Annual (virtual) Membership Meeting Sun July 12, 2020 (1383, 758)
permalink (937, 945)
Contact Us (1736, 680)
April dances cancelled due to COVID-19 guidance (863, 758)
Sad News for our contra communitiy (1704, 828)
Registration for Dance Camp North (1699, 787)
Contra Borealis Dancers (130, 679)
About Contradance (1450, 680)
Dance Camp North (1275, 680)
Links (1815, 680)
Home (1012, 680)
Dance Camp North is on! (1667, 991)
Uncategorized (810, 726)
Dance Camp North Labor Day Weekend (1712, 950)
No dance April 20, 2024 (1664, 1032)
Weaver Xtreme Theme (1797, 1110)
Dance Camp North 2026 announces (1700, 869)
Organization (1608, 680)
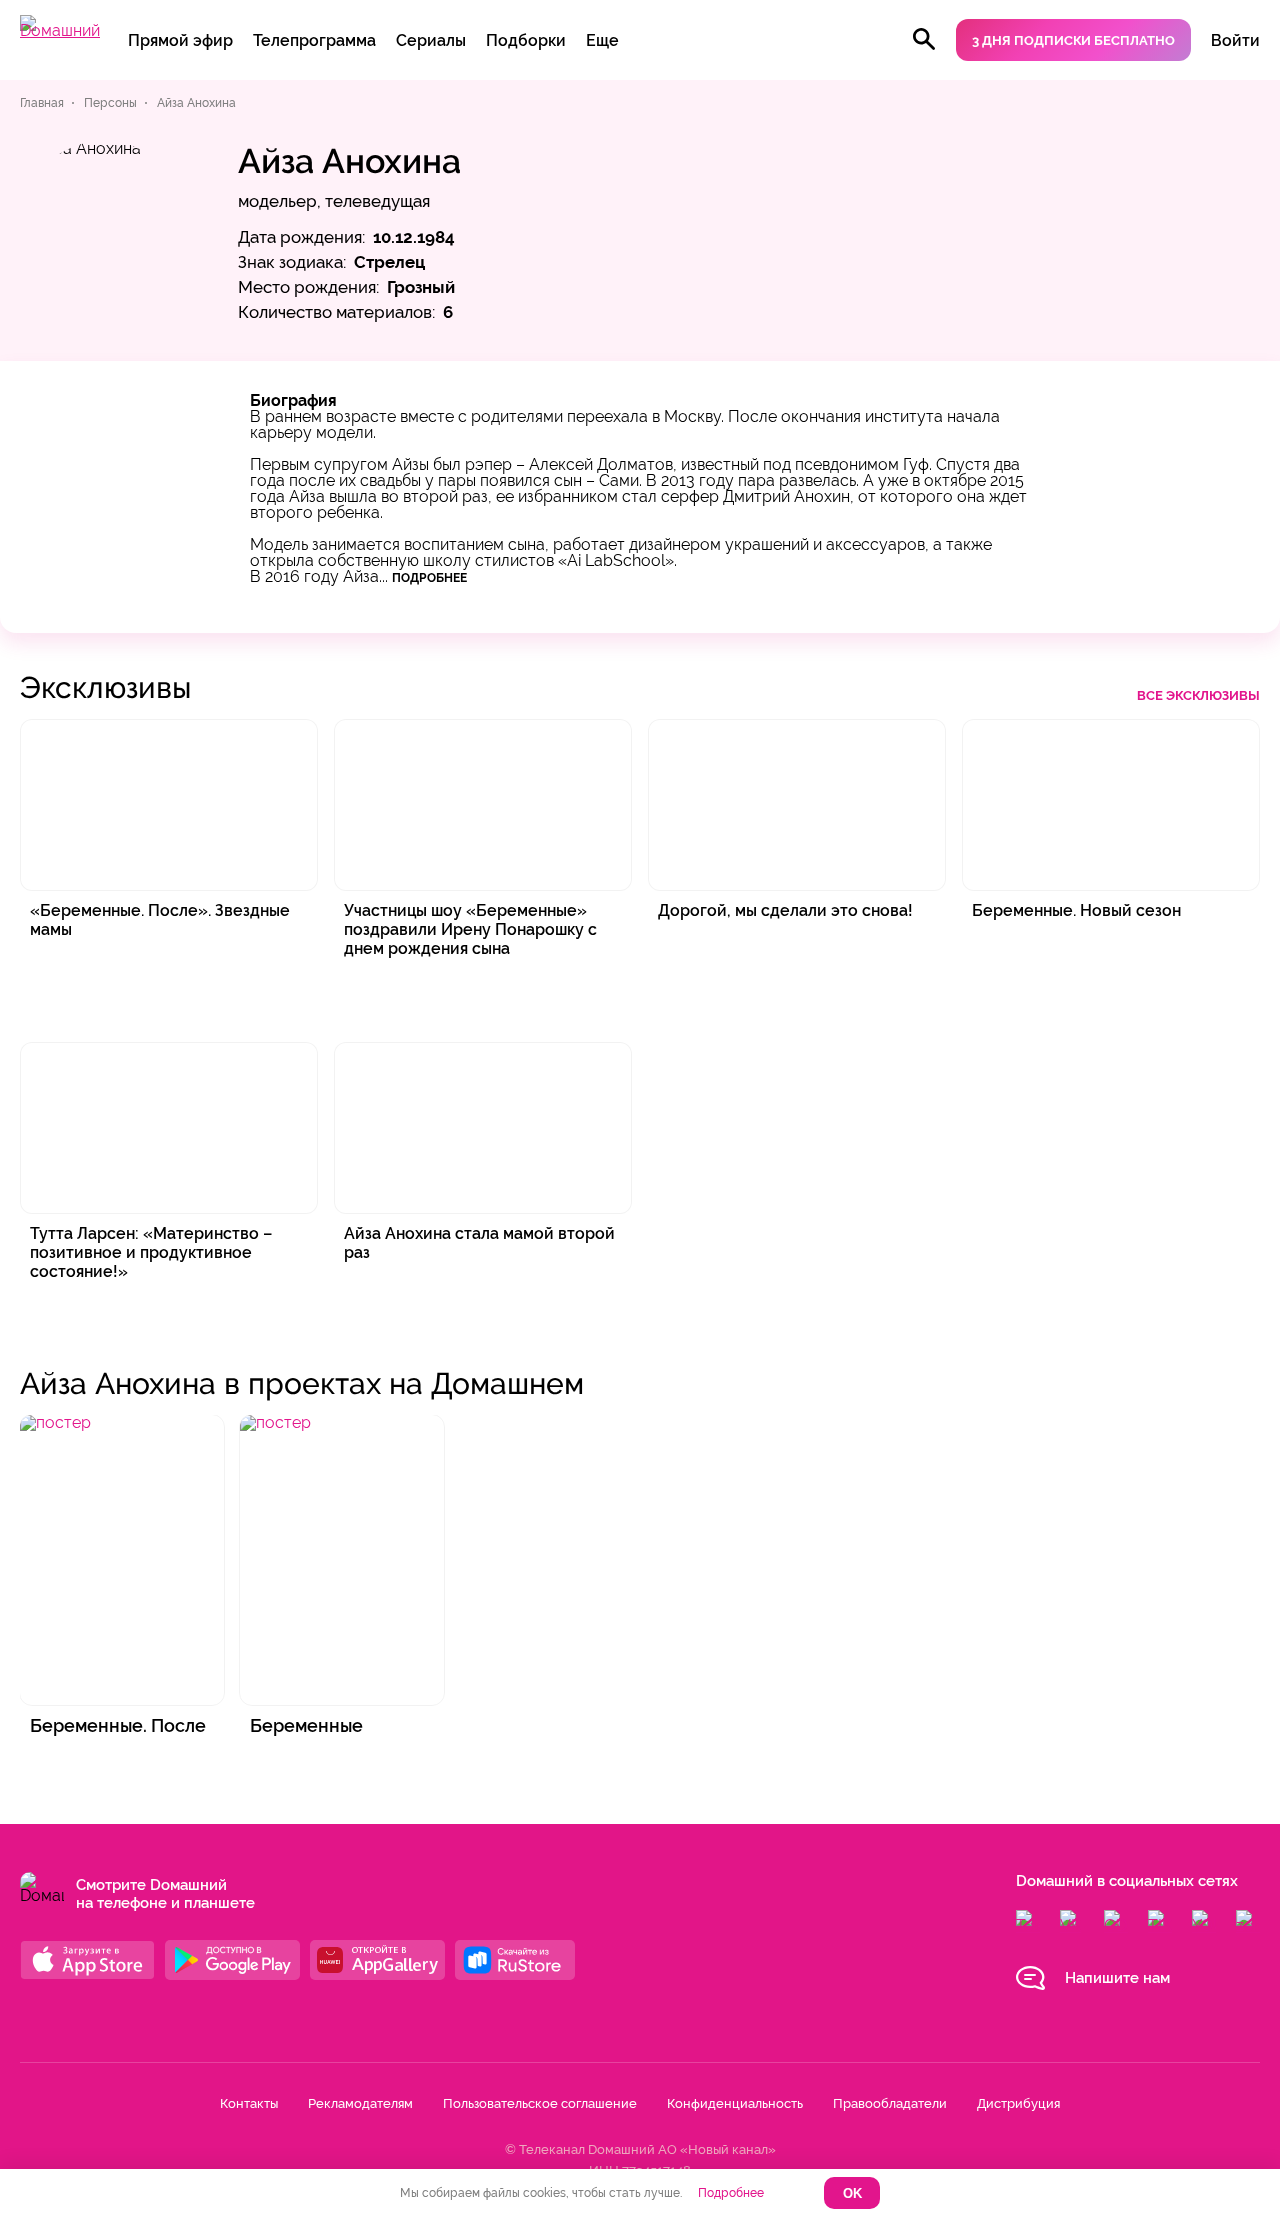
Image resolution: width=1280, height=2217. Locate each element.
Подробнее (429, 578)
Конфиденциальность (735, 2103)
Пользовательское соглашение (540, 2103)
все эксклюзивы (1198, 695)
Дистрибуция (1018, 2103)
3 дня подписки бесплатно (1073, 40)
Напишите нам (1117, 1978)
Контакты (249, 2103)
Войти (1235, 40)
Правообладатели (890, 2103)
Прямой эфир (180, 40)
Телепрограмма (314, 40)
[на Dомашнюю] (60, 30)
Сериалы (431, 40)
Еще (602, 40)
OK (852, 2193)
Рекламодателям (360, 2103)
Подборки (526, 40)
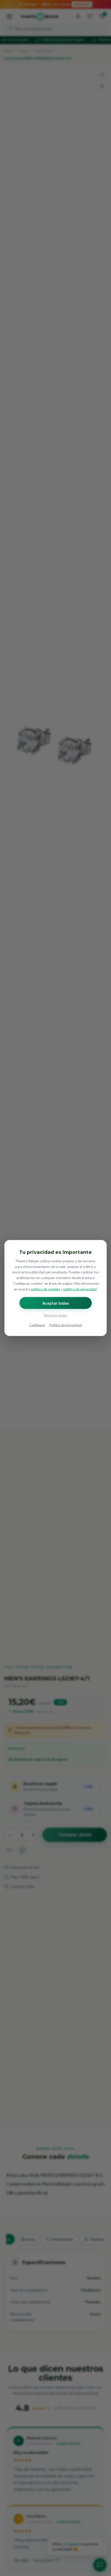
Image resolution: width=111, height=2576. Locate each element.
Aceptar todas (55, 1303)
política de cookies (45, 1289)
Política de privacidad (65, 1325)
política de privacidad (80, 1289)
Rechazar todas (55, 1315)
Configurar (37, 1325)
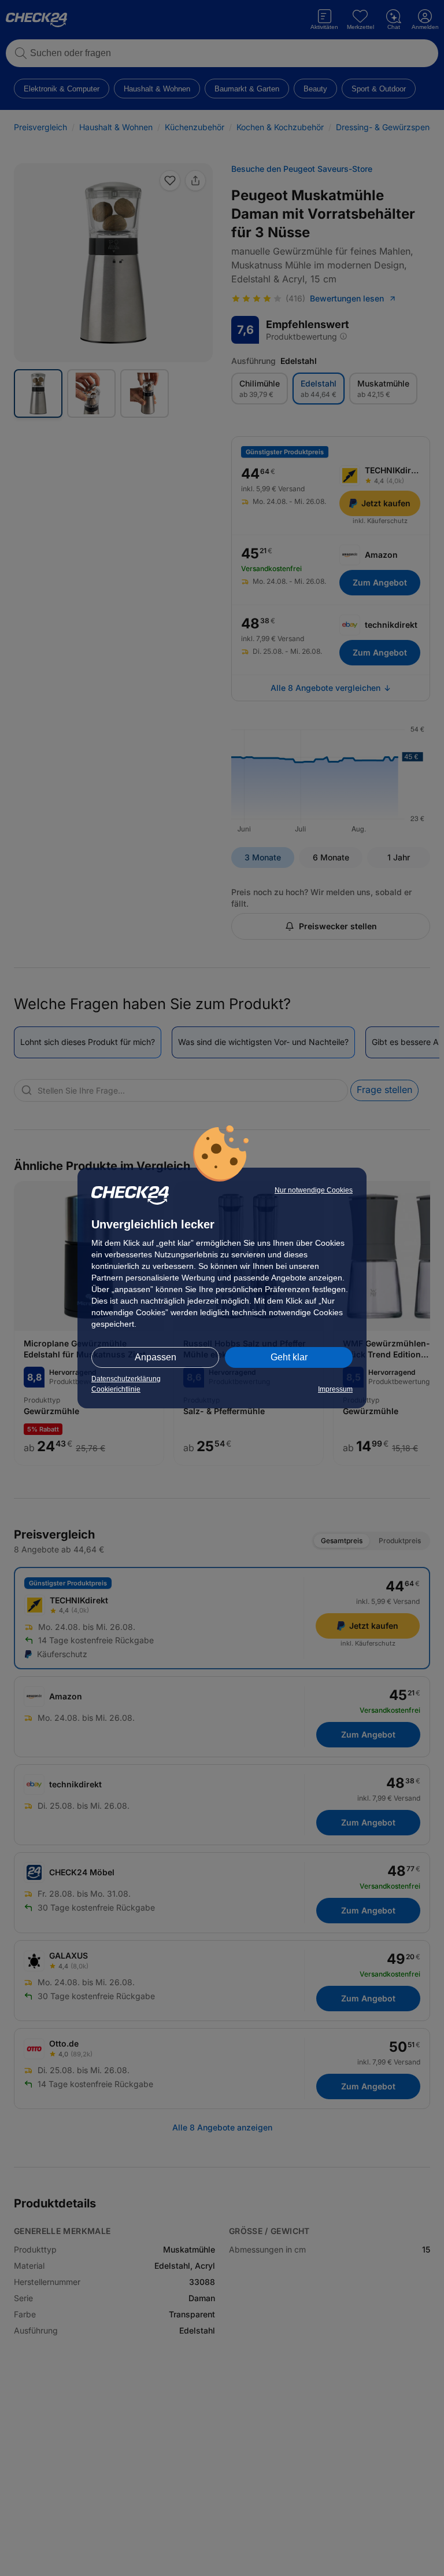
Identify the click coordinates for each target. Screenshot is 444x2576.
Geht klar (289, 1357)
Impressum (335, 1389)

· · · · · · ·

Task directions:
An exact copy of the lines from the one with "Aceptar todas (55, 1303)" through the last line of the records, inclusive, is required, with all pictures left out.

Result of the exercise:
Aceptar todas (55, 1303)
política de cookies (45, 1289)
Política de privacidad (65, 1325)
política de privacidad (80, 1289)
Rechazar todas (55, 1315)
Configurar (37, 1325)
Identify the click coordinates for each target. Screenshot is 444x2576.
Geht klar (289, 1357)
Impressum (335, 1389)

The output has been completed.